What is the fastest way to implement this function if ix is
an integer. Would i need to convert ix to float? What is the
fastest way to code this function?

The fastest way is a giant lookup table
which maybe is impossible to implement.

It's certainly impractical.

Second fastest (for common 32 bit integers)
might be a 16 bit lookup table
and something like:

int logInt[65536]; // Should be initialized properly
...
if (ix & 0xffff0000)
return logInt[ix >> 16]+16;
else
return logInt[ix & 0xffff];

If you want to make it generic for any size of integer,
you could do the first part in a loop:

int log2int(uint_type ix)
{
int i;
while (ix & ~0xFFFF)
{
i += 16;
ix >>= 16;
}
return logInt[ix] + i;
}

where uint_type is whatever unsigned integer type you like.

 

[pete]

On Mon, 11 Apr 2005 09:17:20 +0200, Niels Dybdahl

while (ix & ~0xFFFF)

The portable expression is (ix > 0xffff)

 

[Chris Croughton]

No, that's not the situation. Your function interfaces
with a 65536 element array, which is used as a lookup table.
You specify "uint_type is whatever unsigned integer type you like".

I like long unsigned.

I prefer unsigned long, but to each his own...
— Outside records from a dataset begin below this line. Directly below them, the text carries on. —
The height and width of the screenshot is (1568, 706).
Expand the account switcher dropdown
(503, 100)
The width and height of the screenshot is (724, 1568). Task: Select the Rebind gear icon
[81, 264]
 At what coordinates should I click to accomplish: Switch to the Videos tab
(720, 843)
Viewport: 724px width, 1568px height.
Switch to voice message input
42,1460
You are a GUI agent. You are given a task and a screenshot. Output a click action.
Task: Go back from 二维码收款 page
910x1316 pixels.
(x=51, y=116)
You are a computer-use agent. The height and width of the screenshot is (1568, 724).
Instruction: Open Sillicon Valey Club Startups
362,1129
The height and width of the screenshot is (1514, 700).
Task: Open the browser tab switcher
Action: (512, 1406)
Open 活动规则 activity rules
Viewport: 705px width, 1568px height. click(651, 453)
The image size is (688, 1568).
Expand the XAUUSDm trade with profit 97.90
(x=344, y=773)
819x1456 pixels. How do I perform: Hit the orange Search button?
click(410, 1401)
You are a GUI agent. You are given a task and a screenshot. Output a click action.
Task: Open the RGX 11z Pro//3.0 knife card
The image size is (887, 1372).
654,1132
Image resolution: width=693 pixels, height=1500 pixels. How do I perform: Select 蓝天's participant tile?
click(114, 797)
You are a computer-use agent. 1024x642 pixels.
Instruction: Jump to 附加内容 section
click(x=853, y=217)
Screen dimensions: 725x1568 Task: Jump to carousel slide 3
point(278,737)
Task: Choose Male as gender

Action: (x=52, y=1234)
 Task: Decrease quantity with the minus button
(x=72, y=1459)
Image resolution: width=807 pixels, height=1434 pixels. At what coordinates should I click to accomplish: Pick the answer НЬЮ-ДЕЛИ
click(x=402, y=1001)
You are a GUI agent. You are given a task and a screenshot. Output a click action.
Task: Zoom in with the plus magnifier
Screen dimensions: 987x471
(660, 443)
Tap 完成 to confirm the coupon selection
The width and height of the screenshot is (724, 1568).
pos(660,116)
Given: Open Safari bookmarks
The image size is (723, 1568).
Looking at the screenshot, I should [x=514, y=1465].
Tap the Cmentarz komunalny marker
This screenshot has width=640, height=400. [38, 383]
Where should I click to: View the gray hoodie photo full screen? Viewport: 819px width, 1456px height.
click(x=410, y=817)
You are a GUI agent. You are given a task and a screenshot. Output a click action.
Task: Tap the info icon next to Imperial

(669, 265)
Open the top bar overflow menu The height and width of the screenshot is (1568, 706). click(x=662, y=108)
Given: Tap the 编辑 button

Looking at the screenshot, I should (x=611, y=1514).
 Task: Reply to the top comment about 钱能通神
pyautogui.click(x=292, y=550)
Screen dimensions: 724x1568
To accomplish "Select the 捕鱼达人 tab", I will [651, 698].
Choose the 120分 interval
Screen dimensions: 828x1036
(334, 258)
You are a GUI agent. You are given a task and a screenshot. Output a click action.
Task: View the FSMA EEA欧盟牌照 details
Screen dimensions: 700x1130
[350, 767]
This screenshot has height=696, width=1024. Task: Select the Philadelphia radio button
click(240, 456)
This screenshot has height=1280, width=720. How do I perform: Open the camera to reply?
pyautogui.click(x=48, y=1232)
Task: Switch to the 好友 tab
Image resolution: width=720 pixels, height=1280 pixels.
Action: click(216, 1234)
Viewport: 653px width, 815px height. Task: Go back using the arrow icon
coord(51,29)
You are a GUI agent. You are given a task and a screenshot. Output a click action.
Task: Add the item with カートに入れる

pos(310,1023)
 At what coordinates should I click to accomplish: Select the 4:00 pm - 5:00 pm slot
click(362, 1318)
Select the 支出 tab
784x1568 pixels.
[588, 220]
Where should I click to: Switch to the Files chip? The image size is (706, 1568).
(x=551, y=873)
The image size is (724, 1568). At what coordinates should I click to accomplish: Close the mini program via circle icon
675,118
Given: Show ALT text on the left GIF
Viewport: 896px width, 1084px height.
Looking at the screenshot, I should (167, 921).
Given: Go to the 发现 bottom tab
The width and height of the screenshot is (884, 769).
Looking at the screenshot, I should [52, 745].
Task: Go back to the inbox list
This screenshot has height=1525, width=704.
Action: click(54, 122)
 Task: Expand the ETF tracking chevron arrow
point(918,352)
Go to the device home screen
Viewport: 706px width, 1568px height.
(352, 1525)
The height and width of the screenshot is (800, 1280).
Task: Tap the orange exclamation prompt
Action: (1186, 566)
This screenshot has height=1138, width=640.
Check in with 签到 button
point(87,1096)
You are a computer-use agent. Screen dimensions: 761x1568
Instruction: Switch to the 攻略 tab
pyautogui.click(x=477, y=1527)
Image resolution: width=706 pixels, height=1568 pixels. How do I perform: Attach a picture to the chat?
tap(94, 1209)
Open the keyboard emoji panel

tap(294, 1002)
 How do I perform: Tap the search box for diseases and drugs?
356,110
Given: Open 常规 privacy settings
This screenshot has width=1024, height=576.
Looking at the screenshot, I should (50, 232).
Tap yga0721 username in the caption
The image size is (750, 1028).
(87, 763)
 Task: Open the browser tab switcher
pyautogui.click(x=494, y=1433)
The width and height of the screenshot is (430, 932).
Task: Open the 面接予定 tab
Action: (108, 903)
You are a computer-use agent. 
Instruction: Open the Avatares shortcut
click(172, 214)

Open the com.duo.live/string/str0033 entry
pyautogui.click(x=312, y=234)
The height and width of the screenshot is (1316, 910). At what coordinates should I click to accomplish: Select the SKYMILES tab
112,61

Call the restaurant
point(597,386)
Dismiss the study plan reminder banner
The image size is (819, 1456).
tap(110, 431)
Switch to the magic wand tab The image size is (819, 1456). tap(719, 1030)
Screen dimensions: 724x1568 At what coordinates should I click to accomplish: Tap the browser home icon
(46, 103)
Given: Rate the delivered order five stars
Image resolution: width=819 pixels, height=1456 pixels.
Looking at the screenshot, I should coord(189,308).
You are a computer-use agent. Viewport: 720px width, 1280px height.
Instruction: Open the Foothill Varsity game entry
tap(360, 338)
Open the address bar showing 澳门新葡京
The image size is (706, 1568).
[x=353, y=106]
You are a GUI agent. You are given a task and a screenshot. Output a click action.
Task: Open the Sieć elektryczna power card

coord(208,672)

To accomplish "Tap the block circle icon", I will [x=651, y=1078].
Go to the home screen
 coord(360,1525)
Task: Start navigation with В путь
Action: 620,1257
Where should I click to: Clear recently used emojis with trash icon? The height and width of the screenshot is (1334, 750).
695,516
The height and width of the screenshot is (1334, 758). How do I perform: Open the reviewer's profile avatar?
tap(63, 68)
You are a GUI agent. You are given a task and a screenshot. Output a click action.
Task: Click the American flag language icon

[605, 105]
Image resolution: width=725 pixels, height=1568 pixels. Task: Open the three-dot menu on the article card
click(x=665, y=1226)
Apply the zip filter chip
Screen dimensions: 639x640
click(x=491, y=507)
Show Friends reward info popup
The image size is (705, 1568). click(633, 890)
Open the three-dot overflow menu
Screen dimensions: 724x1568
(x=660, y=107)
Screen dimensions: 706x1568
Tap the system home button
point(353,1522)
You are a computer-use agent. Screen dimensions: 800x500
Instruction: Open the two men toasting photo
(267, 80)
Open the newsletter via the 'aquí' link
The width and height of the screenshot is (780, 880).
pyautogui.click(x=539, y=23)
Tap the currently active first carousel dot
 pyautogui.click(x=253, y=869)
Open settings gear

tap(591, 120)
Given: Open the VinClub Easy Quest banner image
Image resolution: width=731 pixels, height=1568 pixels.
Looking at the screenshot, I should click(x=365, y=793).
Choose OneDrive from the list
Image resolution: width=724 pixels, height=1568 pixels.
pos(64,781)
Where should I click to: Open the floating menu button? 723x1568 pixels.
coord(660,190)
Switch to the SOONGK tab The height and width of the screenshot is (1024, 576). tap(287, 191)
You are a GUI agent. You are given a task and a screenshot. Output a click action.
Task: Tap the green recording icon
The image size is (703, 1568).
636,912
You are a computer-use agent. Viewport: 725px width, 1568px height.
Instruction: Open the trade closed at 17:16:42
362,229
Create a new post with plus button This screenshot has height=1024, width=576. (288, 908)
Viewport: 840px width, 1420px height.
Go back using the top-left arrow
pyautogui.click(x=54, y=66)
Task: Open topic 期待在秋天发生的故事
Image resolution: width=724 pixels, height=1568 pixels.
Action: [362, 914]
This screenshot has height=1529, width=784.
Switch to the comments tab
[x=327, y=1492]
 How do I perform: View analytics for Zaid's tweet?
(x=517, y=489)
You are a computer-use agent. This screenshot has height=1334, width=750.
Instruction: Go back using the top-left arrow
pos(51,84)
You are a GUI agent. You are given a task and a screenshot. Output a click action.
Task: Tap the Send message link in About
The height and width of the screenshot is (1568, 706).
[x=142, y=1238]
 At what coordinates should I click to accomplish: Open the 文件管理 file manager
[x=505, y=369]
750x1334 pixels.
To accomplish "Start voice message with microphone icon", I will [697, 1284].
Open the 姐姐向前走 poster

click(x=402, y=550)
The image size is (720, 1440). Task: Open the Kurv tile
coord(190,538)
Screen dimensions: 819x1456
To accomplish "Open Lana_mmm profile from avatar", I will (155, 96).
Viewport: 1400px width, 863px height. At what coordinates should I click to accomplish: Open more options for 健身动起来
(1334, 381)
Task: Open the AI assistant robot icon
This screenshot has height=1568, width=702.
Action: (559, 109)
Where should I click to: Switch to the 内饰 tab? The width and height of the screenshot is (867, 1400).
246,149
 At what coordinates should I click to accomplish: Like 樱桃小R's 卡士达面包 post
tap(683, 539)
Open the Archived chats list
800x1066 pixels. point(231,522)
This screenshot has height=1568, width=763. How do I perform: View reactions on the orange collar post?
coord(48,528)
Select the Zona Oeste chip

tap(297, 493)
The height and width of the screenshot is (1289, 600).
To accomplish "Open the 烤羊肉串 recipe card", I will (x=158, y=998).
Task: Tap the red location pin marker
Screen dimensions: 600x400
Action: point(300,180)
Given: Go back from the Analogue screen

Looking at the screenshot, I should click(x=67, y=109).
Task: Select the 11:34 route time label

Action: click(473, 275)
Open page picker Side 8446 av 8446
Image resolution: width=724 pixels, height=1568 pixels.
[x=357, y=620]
If ix is 65537, and UINT_MAX is 65535 and INT_MAX is 32767, then
while (ix & ~0xFFFF)
is false, and
return logInt[ix] + i;

Ah, I see, 0xFFFF is an unsigned int. OK:

while (ix & ~(uint_type)0xFFFF)

Better?

Chris C

 

[Martin Eisenberg]

What is the fastest way to implement this function if ix is
an integer. Would i need to convert ix to float? What is the
fastest way to code this function?

It's equivalent to the position of the highest set bit in ix, and you
can google for algorithms to find that.

 

[pete]

while (ix & ~(uint_type)0xFFFF)

Better?

Yes.

 

[pete]

And remember to initialize i.

while (ix & ~0xFFFF)
{
i += 16;
ix >>= 16;
}
return logInt[ix] + i;
}

 

[John]

I figured that out,
and I figured out that on x86 machines there is a bit scan
command in assembly (bzr or something). What is the
fastest way to do this on portable machines? Right now
I just use a loop to find the largest bit. It's portable and fast.

Is there a bitscan function for opterons by any chance?

Thanks,
--j